## [Description of the task]
Line count for the string "magnifier": state how many lines in the records below hold it, giving only the number.

## [Stored records]
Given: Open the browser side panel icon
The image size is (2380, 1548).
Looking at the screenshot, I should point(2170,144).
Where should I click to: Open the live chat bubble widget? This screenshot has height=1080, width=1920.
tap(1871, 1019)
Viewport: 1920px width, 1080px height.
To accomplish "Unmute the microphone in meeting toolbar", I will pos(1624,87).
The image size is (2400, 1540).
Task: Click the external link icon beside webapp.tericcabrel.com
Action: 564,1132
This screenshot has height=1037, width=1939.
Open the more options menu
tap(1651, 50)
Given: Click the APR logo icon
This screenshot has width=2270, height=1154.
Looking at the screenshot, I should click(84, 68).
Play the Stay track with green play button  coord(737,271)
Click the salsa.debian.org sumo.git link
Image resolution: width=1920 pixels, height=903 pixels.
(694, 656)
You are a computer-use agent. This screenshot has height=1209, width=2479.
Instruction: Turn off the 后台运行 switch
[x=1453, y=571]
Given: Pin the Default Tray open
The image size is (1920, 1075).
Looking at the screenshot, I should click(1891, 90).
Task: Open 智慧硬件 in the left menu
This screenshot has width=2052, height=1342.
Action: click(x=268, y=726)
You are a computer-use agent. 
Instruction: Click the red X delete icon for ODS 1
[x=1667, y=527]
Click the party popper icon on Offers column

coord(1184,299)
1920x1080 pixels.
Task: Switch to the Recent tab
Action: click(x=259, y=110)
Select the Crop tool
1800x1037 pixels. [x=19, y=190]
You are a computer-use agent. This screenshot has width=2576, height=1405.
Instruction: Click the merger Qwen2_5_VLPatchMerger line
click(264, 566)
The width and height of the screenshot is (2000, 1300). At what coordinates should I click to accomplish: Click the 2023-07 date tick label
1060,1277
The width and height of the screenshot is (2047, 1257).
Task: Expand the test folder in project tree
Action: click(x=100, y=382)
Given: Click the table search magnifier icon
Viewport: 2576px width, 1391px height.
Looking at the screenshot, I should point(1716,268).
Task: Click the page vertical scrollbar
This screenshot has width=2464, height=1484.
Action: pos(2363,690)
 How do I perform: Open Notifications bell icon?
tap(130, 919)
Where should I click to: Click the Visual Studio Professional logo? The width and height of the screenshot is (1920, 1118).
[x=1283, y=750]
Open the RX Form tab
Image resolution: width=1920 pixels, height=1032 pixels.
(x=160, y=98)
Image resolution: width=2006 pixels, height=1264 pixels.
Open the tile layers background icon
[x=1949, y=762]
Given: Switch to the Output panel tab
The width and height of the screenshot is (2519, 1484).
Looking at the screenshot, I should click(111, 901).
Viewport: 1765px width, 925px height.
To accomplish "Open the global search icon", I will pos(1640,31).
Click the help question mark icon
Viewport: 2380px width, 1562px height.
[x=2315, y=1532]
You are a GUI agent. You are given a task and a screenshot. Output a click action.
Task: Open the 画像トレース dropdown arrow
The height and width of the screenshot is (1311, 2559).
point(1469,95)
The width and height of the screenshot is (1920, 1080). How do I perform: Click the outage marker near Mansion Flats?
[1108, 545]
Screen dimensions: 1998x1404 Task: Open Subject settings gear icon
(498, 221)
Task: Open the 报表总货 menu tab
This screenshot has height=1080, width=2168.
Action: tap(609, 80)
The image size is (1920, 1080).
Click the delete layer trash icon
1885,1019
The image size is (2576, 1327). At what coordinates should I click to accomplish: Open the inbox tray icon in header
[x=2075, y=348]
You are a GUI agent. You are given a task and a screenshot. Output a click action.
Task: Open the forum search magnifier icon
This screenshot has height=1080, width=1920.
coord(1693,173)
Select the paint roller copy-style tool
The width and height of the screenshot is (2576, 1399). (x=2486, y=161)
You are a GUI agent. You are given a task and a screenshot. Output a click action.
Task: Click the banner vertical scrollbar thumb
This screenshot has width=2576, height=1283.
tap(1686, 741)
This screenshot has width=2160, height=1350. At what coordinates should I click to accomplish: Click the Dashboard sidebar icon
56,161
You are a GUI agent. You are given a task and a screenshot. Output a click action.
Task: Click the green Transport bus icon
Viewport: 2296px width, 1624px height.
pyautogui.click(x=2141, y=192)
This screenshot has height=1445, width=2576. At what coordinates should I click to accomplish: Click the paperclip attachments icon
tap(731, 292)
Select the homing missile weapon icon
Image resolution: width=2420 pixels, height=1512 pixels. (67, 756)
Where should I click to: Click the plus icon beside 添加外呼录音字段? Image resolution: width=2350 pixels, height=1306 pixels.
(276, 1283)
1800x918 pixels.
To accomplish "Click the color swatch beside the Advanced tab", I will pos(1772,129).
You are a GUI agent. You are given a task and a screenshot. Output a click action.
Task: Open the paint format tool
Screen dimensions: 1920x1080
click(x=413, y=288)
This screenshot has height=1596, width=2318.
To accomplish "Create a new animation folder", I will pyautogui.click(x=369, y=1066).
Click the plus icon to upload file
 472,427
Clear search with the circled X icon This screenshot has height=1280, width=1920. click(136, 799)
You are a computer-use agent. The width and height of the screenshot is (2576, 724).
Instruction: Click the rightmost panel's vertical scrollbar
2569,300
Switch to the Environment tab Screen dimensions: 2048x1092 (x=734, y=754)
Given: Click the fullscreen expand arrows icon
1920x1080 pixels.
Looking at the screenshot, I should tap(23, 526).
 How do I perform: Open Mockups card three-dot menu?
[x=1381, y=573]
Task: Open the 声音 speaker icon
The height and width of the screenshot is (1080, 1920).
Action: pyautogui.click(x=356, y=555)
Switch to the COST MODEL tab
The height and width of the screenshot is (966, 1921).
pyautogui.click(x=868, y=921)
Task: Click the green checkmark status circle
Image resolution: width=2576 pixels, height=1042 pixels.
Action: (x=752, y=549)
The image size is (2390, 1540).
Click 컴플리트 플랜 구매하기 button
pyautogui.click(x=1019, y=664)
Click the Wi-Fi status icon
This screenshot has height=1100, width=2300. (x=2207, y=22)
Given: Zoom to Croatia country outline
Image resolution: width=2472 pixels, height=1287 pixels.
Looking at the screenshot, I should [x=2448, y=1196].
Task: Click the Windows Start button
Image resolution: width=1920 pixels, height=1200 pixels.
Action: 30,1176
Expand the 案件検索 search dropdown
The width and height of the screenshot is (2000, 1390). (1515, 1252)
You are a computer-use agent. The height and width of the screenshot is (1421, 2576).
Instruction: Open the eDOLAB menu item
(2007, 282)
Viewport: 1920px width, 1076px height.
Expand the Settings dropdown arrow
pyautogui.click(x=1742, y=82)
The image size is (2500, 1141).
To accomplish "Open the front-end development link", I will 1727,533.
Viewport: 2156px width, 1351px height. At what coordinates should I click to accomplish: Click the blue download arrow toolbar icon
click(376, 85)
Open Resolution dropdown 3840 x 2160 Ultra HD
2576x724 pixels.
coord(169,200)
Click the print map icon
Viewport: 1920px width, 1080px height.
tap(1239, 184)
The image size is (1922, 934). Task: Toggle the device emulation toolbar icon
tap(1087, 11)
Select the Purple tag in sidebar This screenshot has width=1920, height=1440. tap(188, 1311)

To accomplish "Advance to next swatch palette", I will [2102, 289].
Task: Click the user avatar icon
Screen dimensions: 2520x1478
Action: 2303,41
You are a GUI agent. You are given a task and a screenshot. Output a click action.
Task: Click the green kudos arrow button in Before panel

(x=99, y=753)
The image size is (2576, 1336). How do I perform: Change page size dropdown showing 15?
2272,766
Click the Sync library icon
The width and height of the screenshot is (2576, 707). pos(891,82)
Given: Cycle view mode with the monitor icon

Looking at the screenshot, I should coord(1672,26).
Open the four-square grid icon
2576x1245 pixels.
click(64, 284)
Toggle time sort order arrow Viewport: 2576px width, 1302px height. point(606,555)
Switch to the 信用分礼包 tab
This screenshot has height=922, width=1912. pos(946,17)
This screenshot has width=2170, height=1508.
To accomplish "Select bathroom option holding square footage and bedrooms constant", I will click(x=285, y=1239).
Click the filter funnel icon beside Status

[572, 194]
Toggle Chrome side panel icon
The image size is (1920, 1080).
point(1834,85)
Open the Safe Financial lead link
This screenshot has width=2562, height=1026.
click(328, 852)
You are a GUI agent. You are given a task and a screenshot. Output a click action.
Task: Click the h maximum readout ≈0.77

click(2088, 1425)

## [Reply to the exercise]
2